Wednesday, March 19, 2008

What you don't know CAN hurt you.

It can even kill you.

It's common procedure in the hospital, after the birth of a baby, to have people in and out of the room on an almost constant basis. After the birth of my daughter, and again after my son's birth, I remember feeling a bit irritated at how often they came in to check on us. It seemed it always happened when we had finally gotten a moment of quiet or a chance to sleep. One thing they did, that I never really understood, was take our temperatures constantly. On some level I suppose I knew it had something to do with infection, and having had stitches after both births I assumed that was the reason.

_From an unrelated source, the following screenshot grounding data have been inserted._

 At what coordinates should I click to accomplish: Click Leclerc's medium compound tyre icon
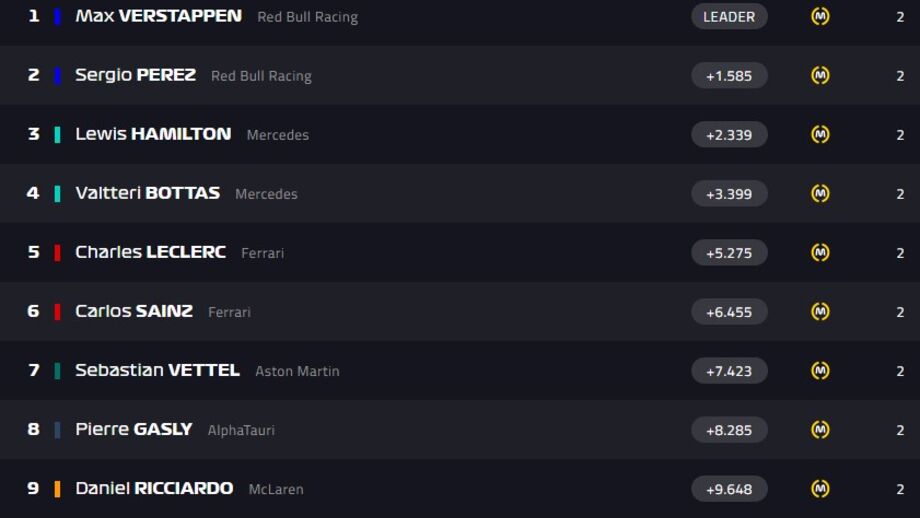(x=820, y=252)
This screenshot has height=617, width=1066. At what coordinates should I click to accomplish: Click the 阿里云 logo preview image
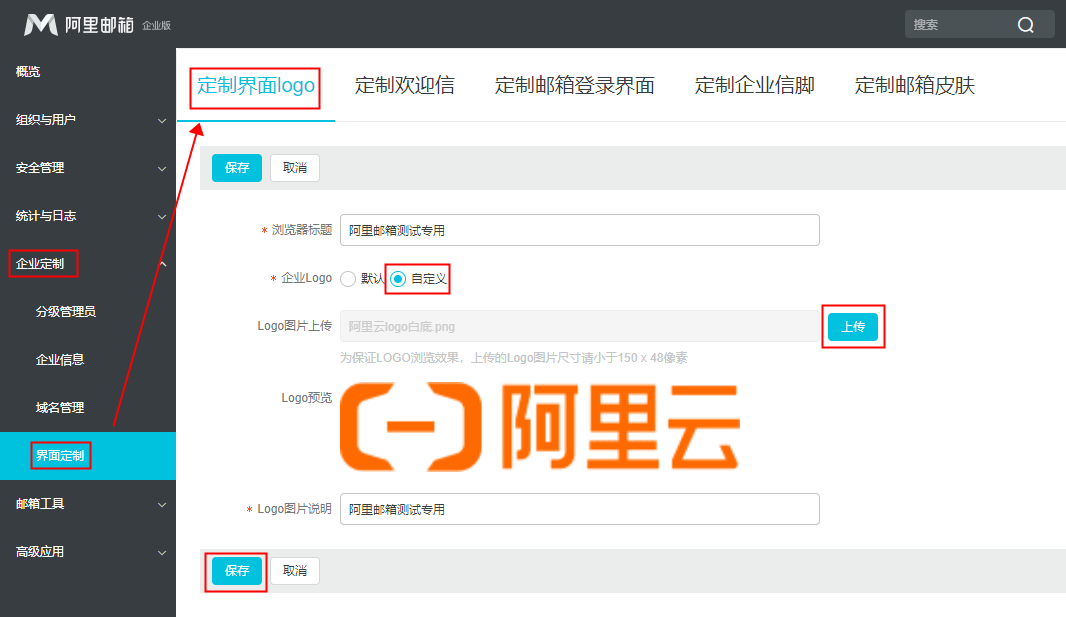click(539, 427)
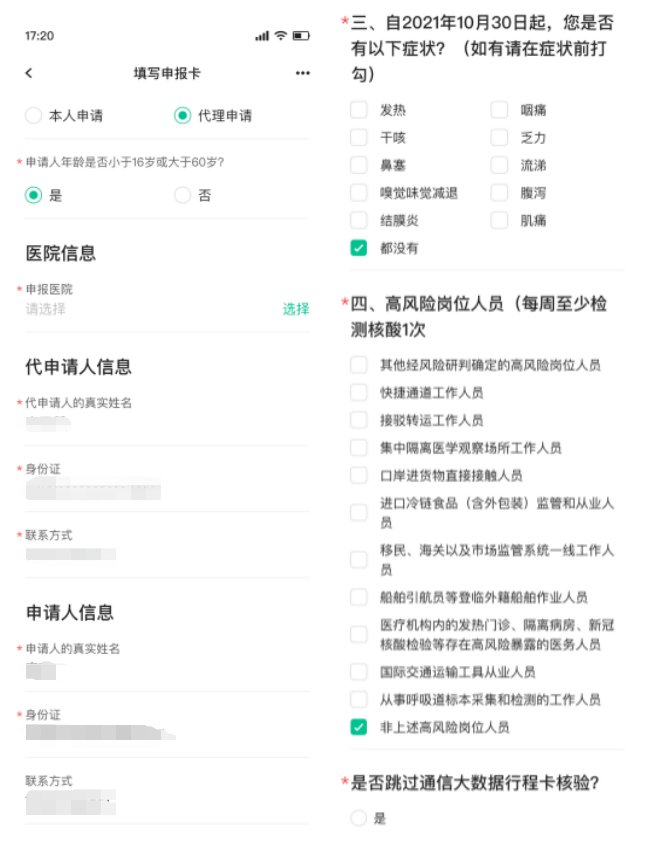Choose 否 for the age question
This screenshot has height=841, width=650.
point(182,196)
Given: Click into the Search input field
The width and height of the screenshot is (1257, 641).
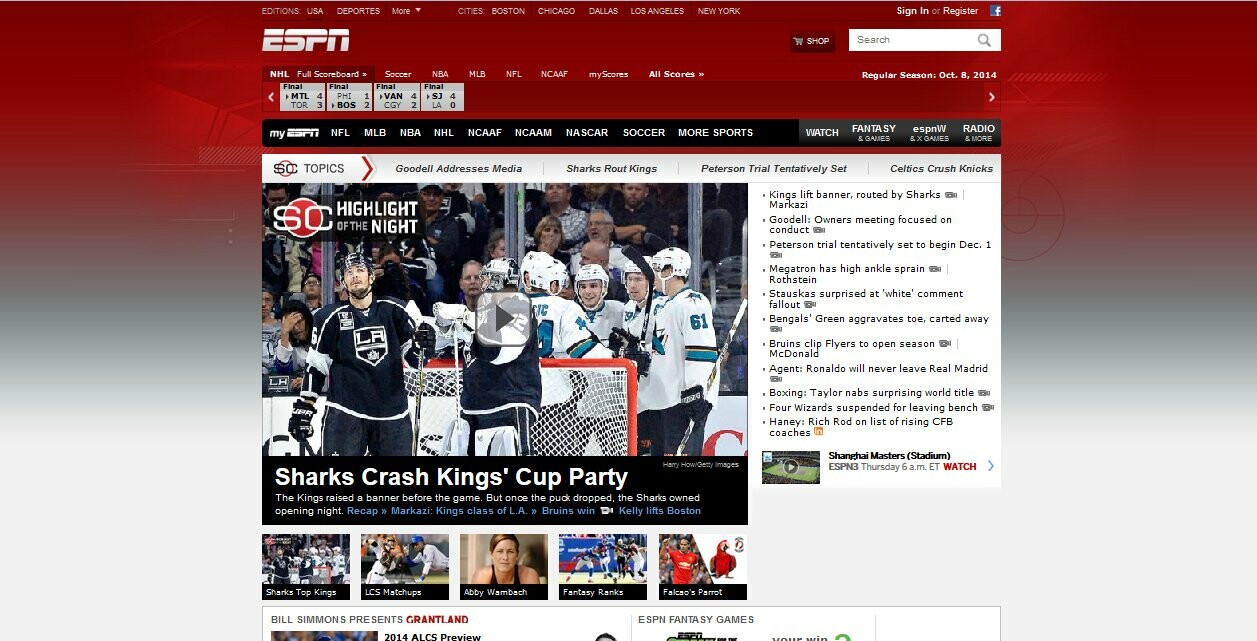Looking at the screenshot, I should tap(910, 40).
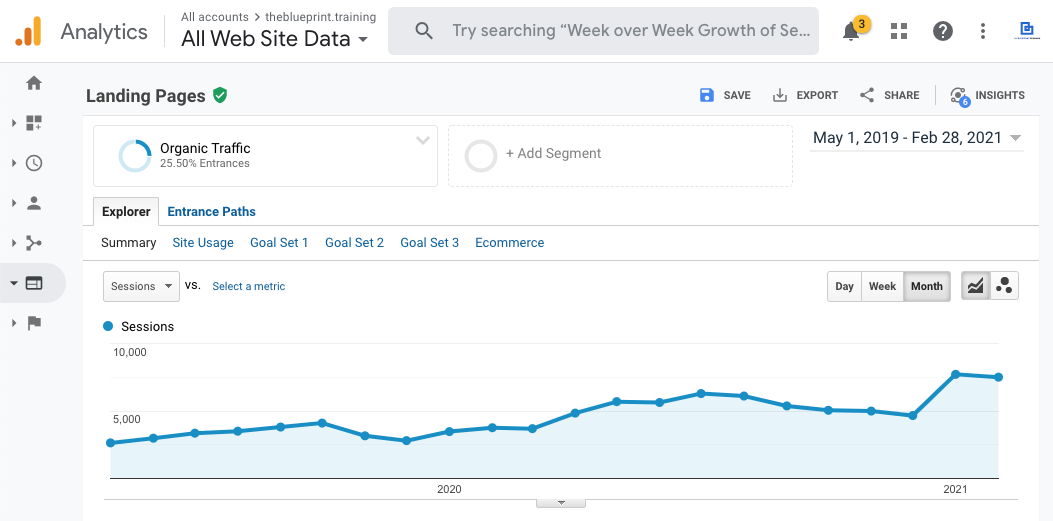The width and height of the screenshot is (1053, 521).
Task: Open the Conversions flag sidebar icon
Action: [x=34, y=323]
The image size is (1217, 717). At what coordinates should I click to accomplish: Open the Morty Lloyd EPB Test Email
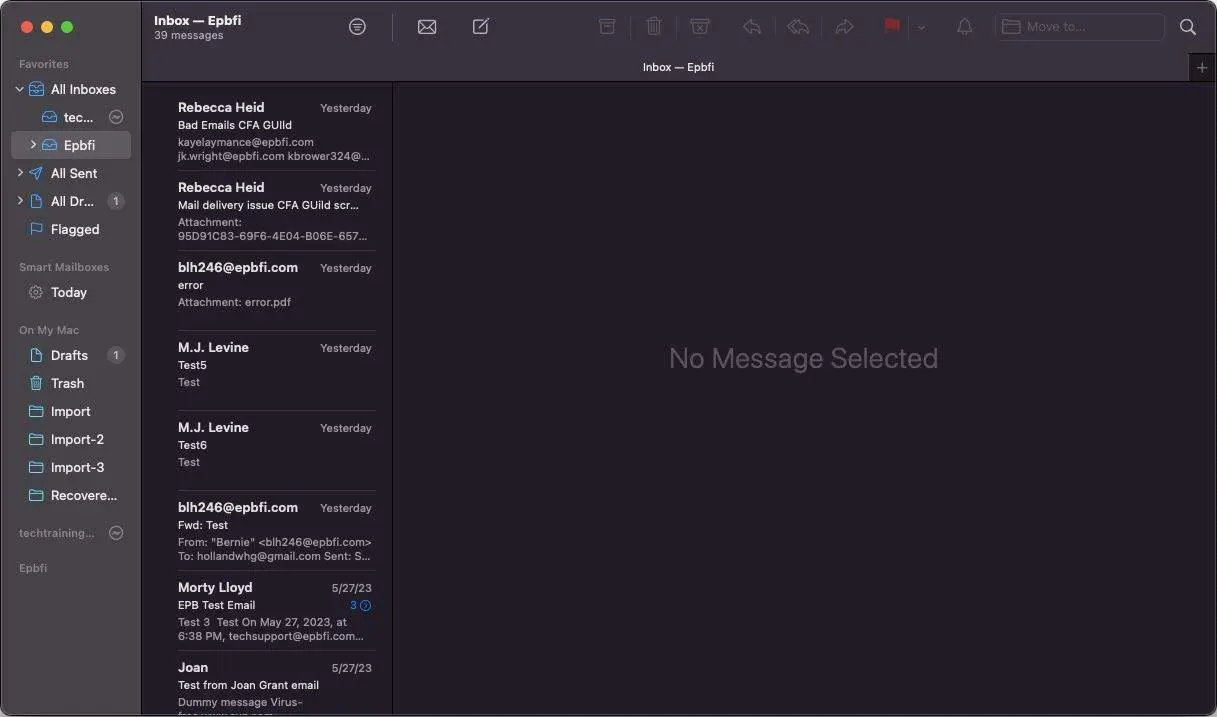[x=274, y=610]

What I did not know was how serious the reasons for taking my temperature were, how important it was to continue doing that at home and what it could mean if I spiked a fever. I didn't realize that women still, today, in the time of modern medicine still die of postpartum uterine infections. When I was discharged, there was info buried in the paperwork about taking my temperature and calling if it was above 100, but when I say buried I mean buried - and there was no information about WHY it was important.

It was only after my infection had been rampant for at least several days, after I'd had a weekend of high fevers (but put off calling until Monday afternoon) , after I'd not gotten a call back from the OB and happened to take our son to the ER that night, that I realized just how badly I was hurting. My uterus HURT, and it's not supposed to. I didn't realize that even after a harsh vaginal birth, your uterus should not be in pain.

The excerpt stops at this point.